Eclipse V2 Help System - Support and Functionality Overview

The Eclipse help system is a component of the Eclipse Platform. It is used for displaying, browsing, searching, and printing online documentation. It also interacts with the Eclipse-based UIs through context-sensitive help (launching the help system from the user interface) and active help (launching a UI action from the help system content).

The help system not only presents online documentation about the Eclipse SDK and tooling, but also lets developers add their own documentation to it. Also, it can be used apart from the rest of Eclipse as a help system for non-Eclipse based applications or other projects. It can be installed either locally or on a web server.

Scenarios

The V2 help system supports the following product scenarios:

  1. Integrated - If you are creating an Eclipse-based product, the help system is automatically provided. You can launch the help browser from the Help menu in the workbench, or through infopop links.
     

  2. Stand-alone (local) - If you are creating an application that is not based on the Eclipse framework, you can still use the Eclipse help system. Your application can package and install the stand-alone help system, a very small version of Eclipse that has had everything except the help system stripped out of it. Then, your application can make API calls from its Help menu, or from UI objects, to launch the help browser. The stand-alone help system has all the features of the integrated help system, as described in the following sections. However, it interacts with the application UI for features such as context-sensitive help or active help will vary. All features except infopops and active help are supported.
========
- **SHORT TASK A**
Duplicate the part of the entries that opens with the line containing "638x325 pixels. At" and closes with the line containing "(x=13, y=157)", keeping both of those lines. Omit the pictures.
The entries come from a different source than the Eclipse help system text.
========
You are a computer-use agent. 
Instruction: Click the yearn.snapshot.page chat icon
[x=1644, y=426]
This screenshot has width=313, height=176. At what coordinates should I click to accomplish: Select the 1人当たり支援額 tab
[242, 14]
========
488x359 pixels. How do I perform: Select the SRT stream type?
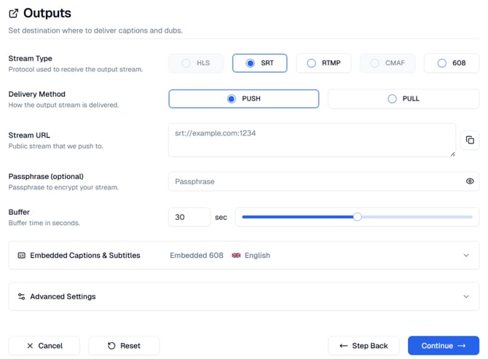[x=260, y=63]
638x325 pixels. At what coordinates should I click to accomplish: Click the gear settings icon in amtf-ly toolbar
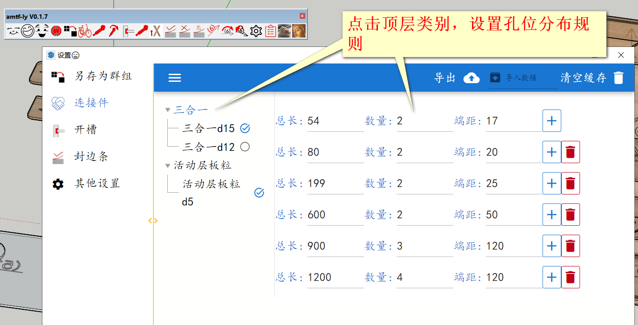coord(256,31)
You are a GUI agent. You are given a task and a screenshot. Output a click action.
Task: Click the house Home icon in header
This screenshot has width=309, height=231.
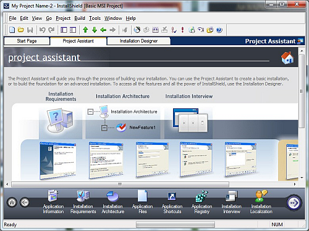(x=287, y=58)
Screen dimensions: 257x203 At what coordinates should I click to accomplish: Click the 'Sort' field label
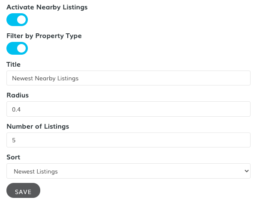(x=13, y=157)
========
- **SHORT TASK B**
Set down the Eclipse help system text in full, word for word.

- **TASK ANSWER A**
638x325 pixels. At what coordinates should I click to accomplish: Click the gear settings icon in amtf-ly toolbar
coord(256,31)
You are a GUI agent. You are given a task and a screenshot. Output a click action.
Task: Click the house Home icon in header
This screenshot has width=309, height=231.
(x=287, y=58)
Screen dimensions: 257x203 At what coordinates should I click to accomplish: Click the 'Sort' field label
(x=13, y=157)

- **TASK ANSWER B**
Eclipse V2 Help System - Support and Functionality Overview

The Eclipse help system is a component of the Eclipse Platform. It is used for displaying, browsing, searching, and printing online documentation. It also interacts with the Eclipse-based UIs through context-sensitive help (launching the help system from the user interface) and active help (launching a UI action from the help system content).

The help system not only presents online documentation about the Eclipse SDK and tooling, but also lets developers add their own documentation to it. Also, it can be used apart from the rest of Eclipse as a help system for non-Eclipse based applications or other projects. It can be installed either locally or on a web server.

Scenarios

The V2 help system supports the following product scenarios:

  1. Integrated - If you are creating an Eclipse-based product, the help system is automatically provided. You can launch the help browser from the Help menu in the workbench, or through infopop links.
     

  2. Stand-alone (local) - If you are creating an application that is not based on the Eclipse framework, you can still use the Eclipse help system. Your application can package and install the stand-alone help system, a very small version of Eclipse that has had everything except the help system stripped out of it. Then, your application can make API calls from its Help menu, or from UI objects, to launch the help browser. The stand-alone help system has all the features of the integrated help system, as described in the following sections. However, it interacts with the application UI for features such as context-sensitive help or active help will vary. All features except infopops and active help are supported.